# Общий раздел > Новости, факты и мнения > Новости Беларуси >  Ограничения по вывозу товаров из страны

## JAHolper

С сегодняшнего дня вводят ограничение по вывозу топлива за пределы страны. Вывозить без декларирования и уплаты таможенных сборов можно будет не чаще одного раза в пять дней. В общих чертах, за бензин надо будет заплатить разницу его стоимости в Беларуси и соседствующей стране.

Сообщается что принимаются меры и по ограничению на вывоз других социально значимых товаров.

При этом всё пытаются уместить в рамки договорённостей с другими странами, ссылаясь на временные проблемы в стране. Смешные. =)

----------


## SDS

*admin*, 
Мне не смешно, какая - ни какая, а защита потребительского рынка.

----------


## JAHolper

Защита?  Больше похоже на беспорядочные инстинкты самосохранения. Говорят: "После драки кулаками не машут". Так вот, драка уже была, теперь разгребаем.

----------


## SDS

*admin*, 
В избиркоме процентов можно добавить, а мозгов - чем добавишь?
Переругался с Россией - Евросоюз кредит дал.
Переругался С Евросоюзом - Россия бабок подогнала.
Видать договорились те меж собой, что невыгоден им такой лохотрон, перестали давать.
"Выкрутимся" - сказал учредитель лохотрона, остаётся пока надеятся.
Может, всё - таки, нефть из Казахстана окажется дешевше, чем из Венесуэлы.

----------


## vova230

Дебилы. Чем больше вывезут, тем больше валюты в страну придет. Чай не за тугрики продается, а за твердую валюту.

----------


## .29

> Дебилы. Чем больше вывезут, тем больше валюты в страну придет. Чай не за тугрики продается, а за твердую валюту.


Не такие они и дебилы.
Вывезут в любом случае... Или официально на экспорт (валюта в казну), или в багажнике/баке беленького фольксвагена какого-нибудь (валюта под матрас + на черный рынок). 
Экспортерам сказано обеспечить наличие товара на внутреннем рынке, при этом цены также ограничиваюся, поэтому они не могут извлечь всей выгоды от сложившегося положения.
Но поставлять товары только на внутренний рынок ради того, чтоб его все равно вывозило население, никто не захочет.

----------


## JAHolper

С завтрашнего дня (12 июня) при вывозе свинины и мяса птицы, сычужных сыров (норма вывоза - 2 кг), табачных изделий белорусского производства (2 пачки), сахара, муки, масла животного (1 кг), мясных и молочных консервов (5 банок) необходимо оплачивать специальные сборы, которые зачисляются в республиканский бюджет. Сумма оплаты составляет двукратную среднюю стоимость перечисленных товаров. Оплачивать необходимо будет до вывоза, а на границе будут лишь контролировать наличие оплаты. Либо на границе, при наличии там отделений банков.

ЗАПИСАННЫЕ ДАННЫЕ –
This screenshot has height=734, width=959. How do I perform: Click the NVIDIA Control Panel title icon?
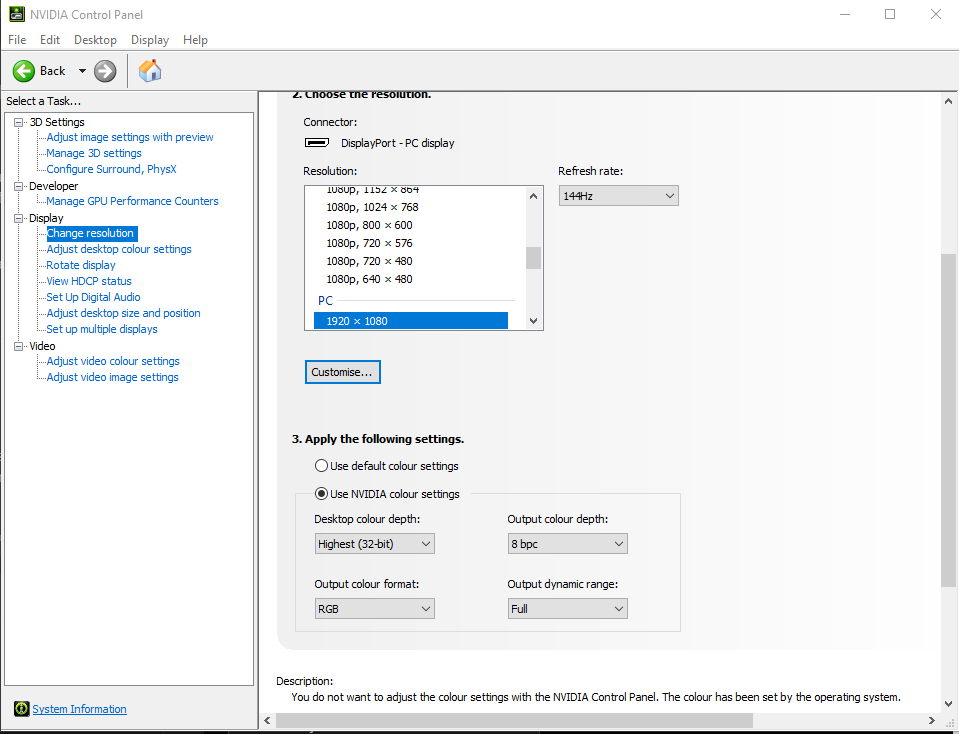pyautogui.click(x=17, y=14)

ЗАДАНИЕ 1 –
Ответьте по тексту:
(a) Как часто топливо можно вывозить без декларирования и уплаты таможенных сборов?
(b) Какая норма вывоза названа для сычужных сыров?
(c) Куда зачисляются специальные сборы?
ЗАДАНИЕ 2 –
Верните точную копию фрагмента текста, который начинается словами «Сообщается что принимаются» и заканчивается словами «защита потребительского рынка.».

ОТВЕТ 1 –
(a) Не чаще одного раза в пять дней.
(b) 2 кг.
(c) В республиканский бюджет.

ОТВЕТ 2 –
Сообщается что принимаются меры и по ограничению на вывоз других социально значимых товаров.

При этом всё пытаются уместить в рамки договорённостей с другими странами, ссылаясь на временные проблемы в стране. Смешные. =)

----------


## SDS

*admin*, 
Мне не смешно, какая - ни какая, а защита потребительского рынка.